I was struggling trying to find lost tab groups on my iPad (manual update to iPadOS 26.2 overnight) when I saw this. Went to my MacBook and saw the same thing happened there (auto update overnight to 26.2). Followed these instructions and was able to get the tab groups back on the MacBook.


Now to find a solution to the iPad lost tab groups 🤞


What a cluster firetruck! Ugh!

Jan 14, 2026 12:11 PM in response to vladinecko

FYI, for anyone looking for this path, I instead find it at ~/Library/Containers/Safari/Data/Library/Safari, but when I copy that as a pathname, it does indeed show up as ~/Library/Containers/com.apple.Safari/Data/Library/Safari.


Even weirder, there are two identically named Safari folders in the Containers directory (the other shows up as ~/Library/Containers/com.apple.Passwords-Settings.extension). The macOS Library is a hot mess (or maybe just a normal part of Tahoe).

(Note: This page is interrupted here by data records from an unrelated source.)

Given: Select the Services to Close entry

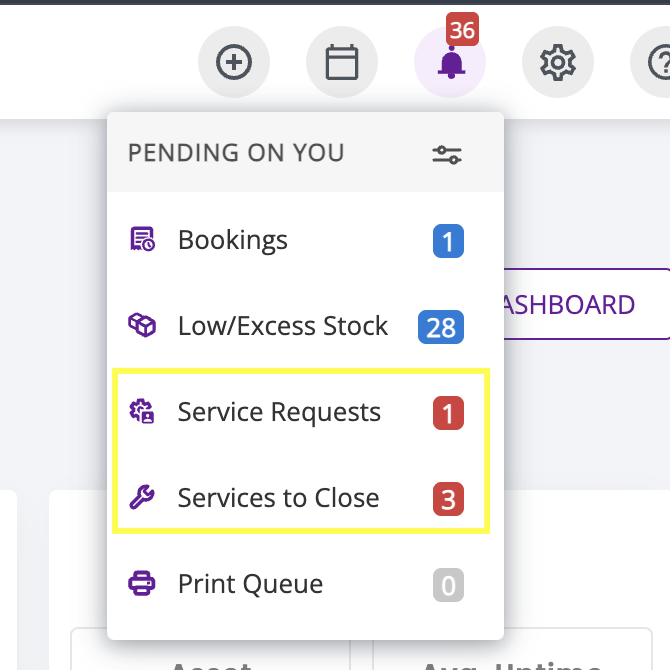Looking at the screenshot, I should pyautogui.click(x=278, y=498).
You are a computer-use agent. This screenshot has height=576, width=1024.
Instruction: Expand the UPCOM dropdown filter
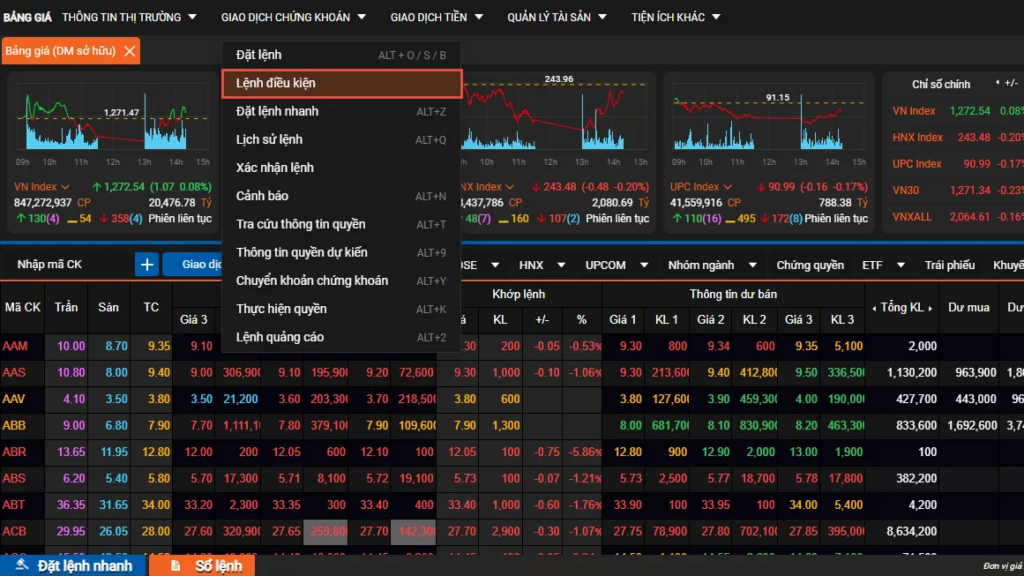[x=637, y=265]
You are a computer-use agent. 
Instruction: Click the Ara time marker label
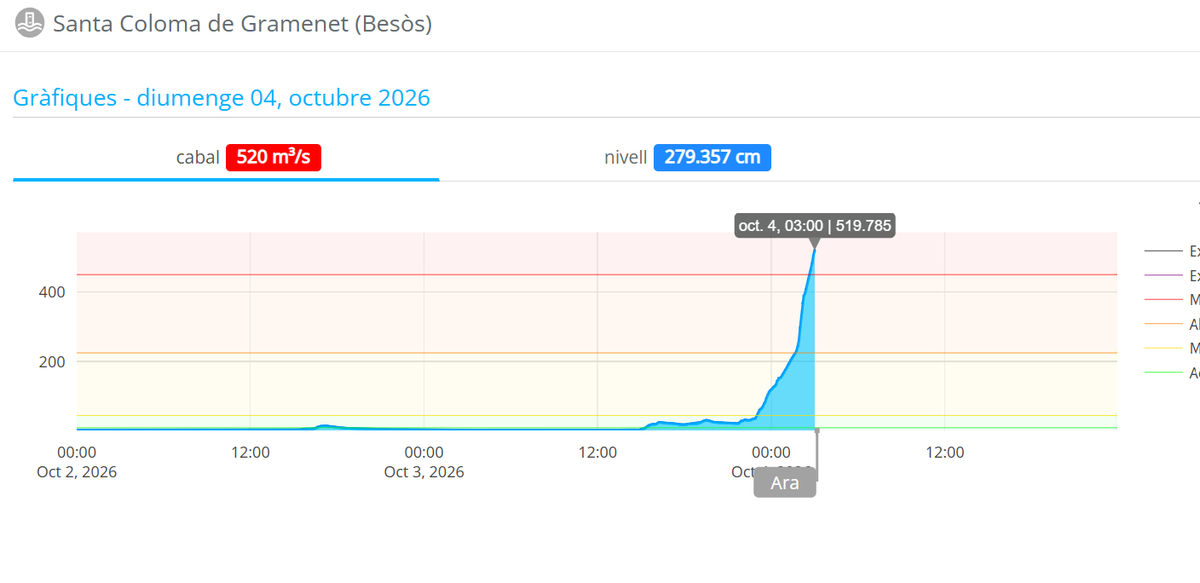tap(785, 483)
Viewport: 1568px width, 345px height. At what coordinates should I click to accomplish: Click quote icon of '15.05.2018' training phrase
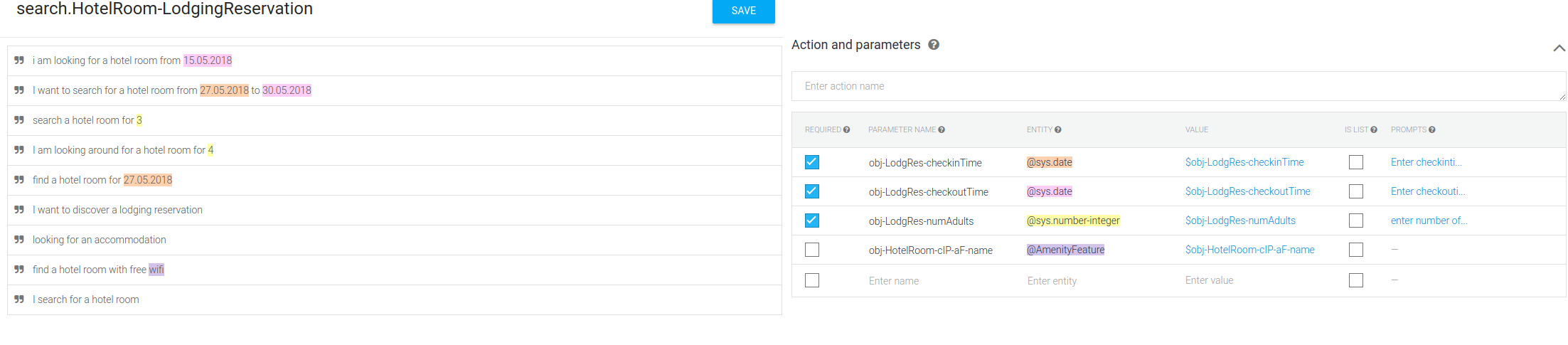[x=19, y=60]
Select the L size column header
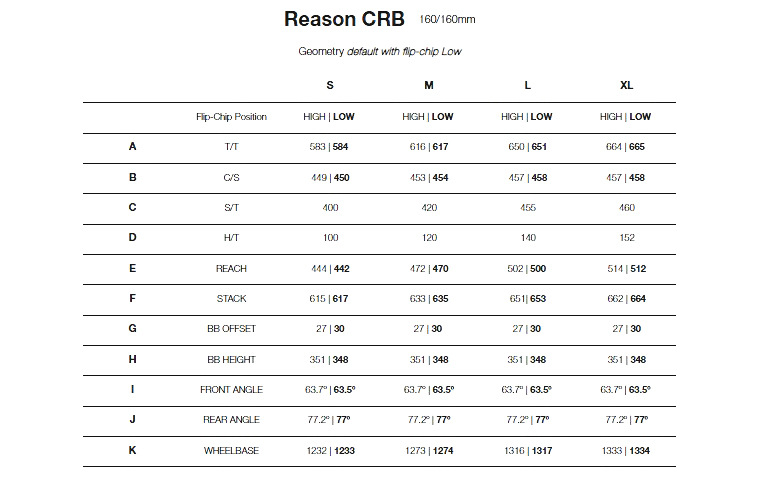Viewport: 760px width, 480px height. tap(527, 85)
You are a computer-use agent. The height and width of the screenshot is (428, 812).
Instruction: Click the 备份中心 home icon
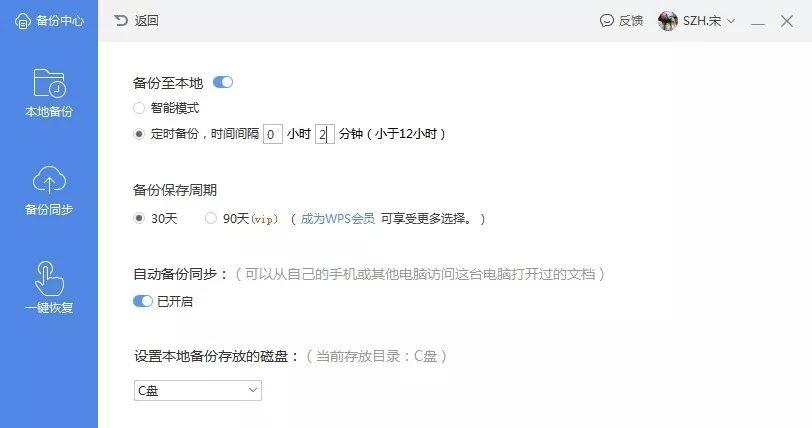tap(23, 21)
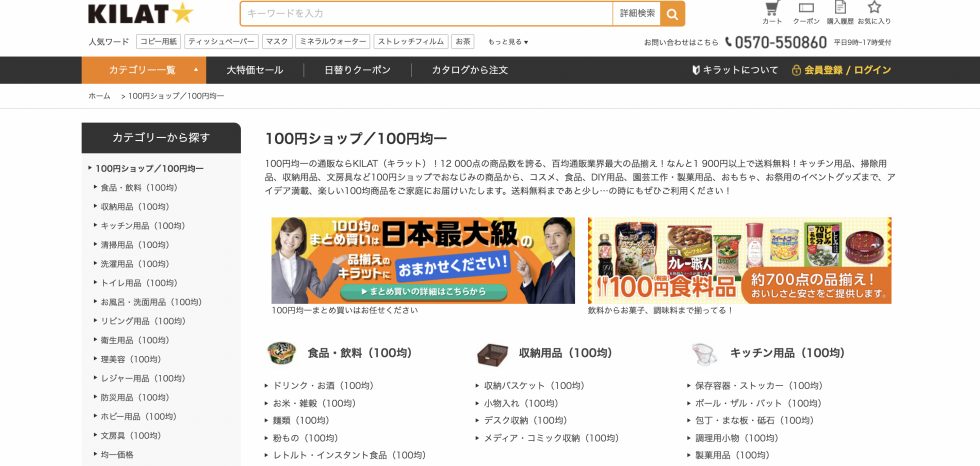This screenshot has height=466, width=980.
Task: Expand 100円ショップ/100円均一 sidebar tree item
Action: tap(148, 168)
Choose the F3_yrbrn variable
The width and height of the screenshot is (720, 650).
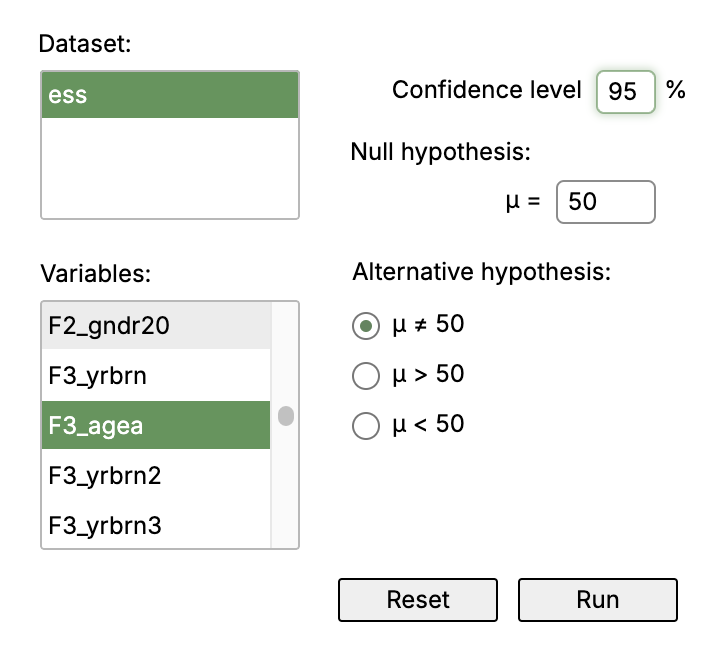click(156, 375)
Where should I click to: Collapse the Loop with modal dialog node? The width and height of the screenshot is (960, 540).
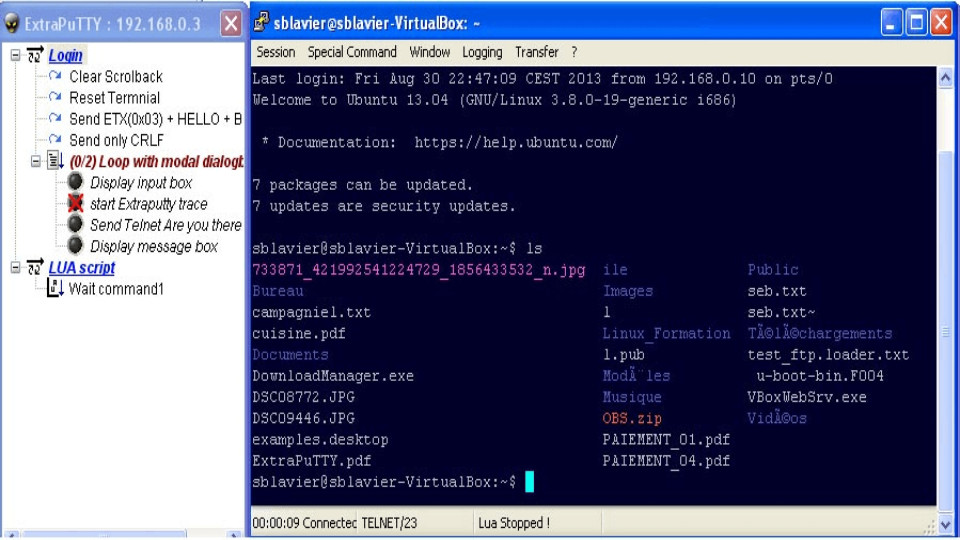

Jan 17, 2026 5:15 AM in response to vickieW

With all recent changes, Apple’s hardware and software reliability was the last reason to use it instead of Android and linux. 

And there at least you can plan and work around such stuff, having all the access you need to restore, fiddle and fix whatever’s bothering you. With such lack of quality control, Apple’s walledness becomes a really serious limitation.


For all the years I have used Firefox on Windows and Mac (that’s more than 15 years), there wasn’t a single time my tabs disappeared. Even after I went over to Safari and didn’t even open Firefox for 1-2 years, it still never dumped my tabs or settings after updates. And their budget is so much much lower than Apple, yet somehow they nailed it.


I use [a word I apparently can not mention on this forum] versions of macOS and iOS often, and it did happen to me 4 or 5 times already, but this is the second time it happens on the release version. What a disgrace.